No, the problem I have with the jury is that they misapplied the law. No reasonable doubts doesn't mean the absence of any doubts at all. However, she indirectly admitted being present when the child died. her actions over the subsequent month indicated both a lack of guilt and an attempt at a coverup. Plus, how is dumping your kid's body in a swamp any less nuttier than killing him?
Sure, DNA evidence would have been nice. But a mountain of circumstantial evidence was there.
The proverbial train left the station long before the American government decided to abuse any idea of POWs/protecting the States from "enemy combatants" after 9/11. There have been abuses of citizens' and residents' constitutional rights, some even legislated into law throughout American history. Thing is, the justice system (and every other system created under the US Constitution) was meant to be imperfect and improved upon. And any justice system where we use the lowest common denominator as a judge of how we should expect to be treated and as an ideal sounds like a pretty crappy system.

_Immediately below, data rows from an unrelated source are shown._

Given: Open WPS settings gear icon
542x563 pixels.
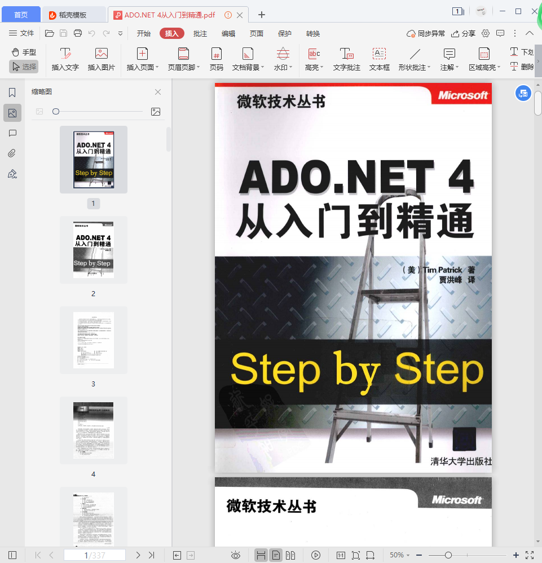Looking at the screenshot, I should pyautogui.click(x=485, y=33).
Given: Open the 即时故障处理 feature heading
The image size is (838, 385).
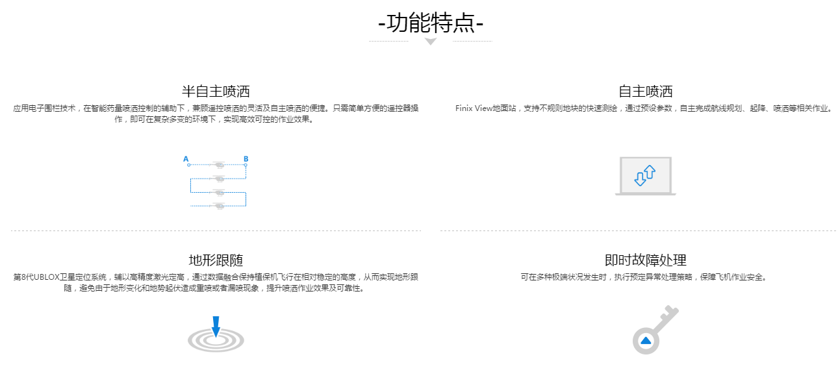Looking at the screenshot, I should [645, 260].
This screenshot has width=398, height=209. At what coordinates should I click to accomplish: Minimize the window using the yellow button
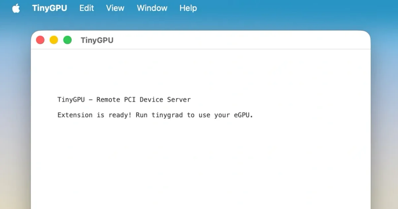point(54,40)
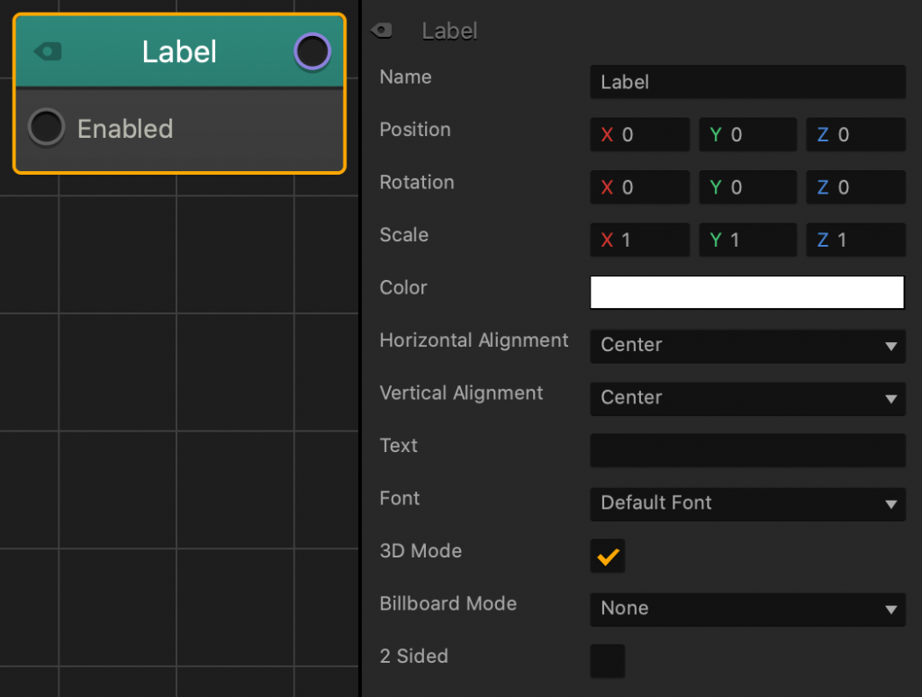Open the Vertical Alignment dropdown
The image size is (922, 697).
pos(747,398)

Of course reasonable doubt does not mean beyond a shadow of a doubt. However, just because a jury felt the defence created a reasonable doubt or the prosecution failed to prove the charges beyond a reasonable doubt and you disagree does not mean that they misapplied the law. What do you base that upon? Did the judge give faulty instructions? Was the jury tampered with? Was this a case of mob mentality working the reverse of how it normally does?
This was not a hung jury. This was a jury who returned a verdict after quick deliberation. Do you really think a system is just where a person is given a death sentence (this was a capital case) because even if the no charge more serious than lying to the police was proven (the indictment included capital murder, aggravated manslaughter, child abuse, and lying to the police)? They were meant to return a verdict of abuse, manslaughter, or murder because dumping the body was "nutty"?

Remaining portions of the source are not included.